I know I have wanted to quit before because I was so hurt by the actions of of a current Admin. From that experience I painted staff all with the same brush. Which, I am truly sorry. I know now how much you cared about the game and really tried to help the players. That experience tainted my trust in all staff and their integrity. I am truly sorry.
I tried to reach out to Amy. I wrote her a very supportive and caring note. Which, seems to be ignored. Seems if you are not supporting staff then you are a fake person. This hurts a lot. Because, I truly cared for who she was as a person. I worried about her and her well being. I ached for her struggles. Knowing life has been hard for her. I was not trying to be her friend because she made the game. That is great who she is and becomes is so much more important.

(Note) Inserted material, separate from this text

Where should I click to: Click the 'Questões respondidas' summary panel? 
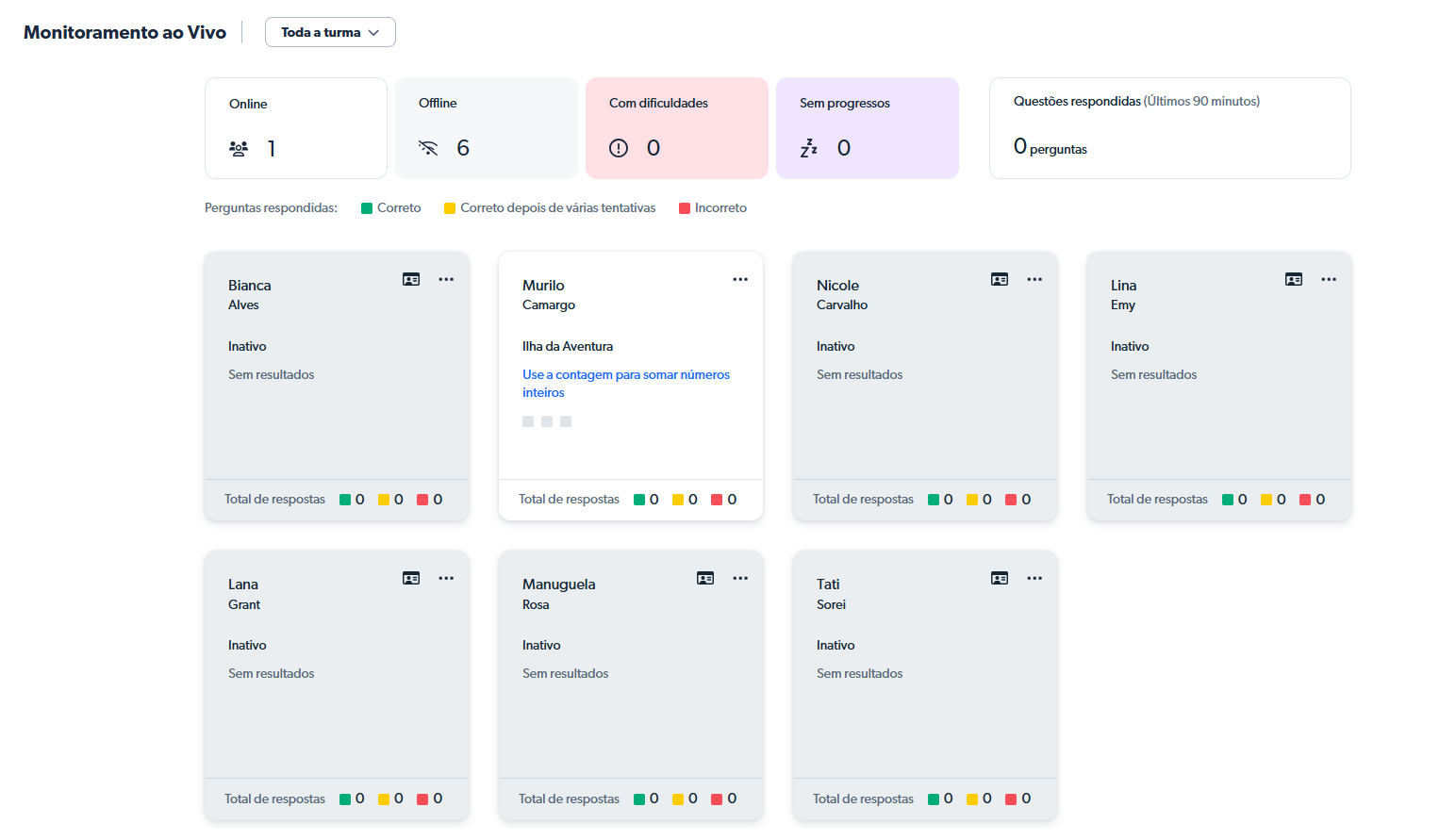coord(1169,128)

I knew a few staff as real life friends and never ever once asked anything from them. No information, no inside knowledge. I respected their privacy.
I thank all the players who helped to make this game magical. For the ex staff when they found out I was so hurt, they reach out and tried to make it right. Unfortunately many of them left a while ago.
I just cannot play without tears in my eyes. This whole crisis has made my MS worse. It is causing me great physical pain. I have to walk away for my health. Even writing this I am crying.
This was such a great community. So many of the caring players have left. Most I know due to being victimized by one of the new admins. I will not be naming names of who I will miss because I always felt it hurt people who were not named.
I was never really close to anyone anyways, because I tried to treat everyone equally and be friends with as many people as I could.
I hope I can come back someday. However, from the path that seems to be taken does not look good.
I will be on Sunday to give away my thank you gifts to those who supported my MS Walk. We are not allowed to post about fundraising on this forum which made me sad. Once I found that out I had already started to pull away from the game.
PS. I will be giving away the stitch hat from last year that was donated. I did not know it was meant to go in last year’s raffle. Once I found out I felt very bad. So thank you to anonymous.
So good bye. Please remember there are real people behind our cute characters with real feelings.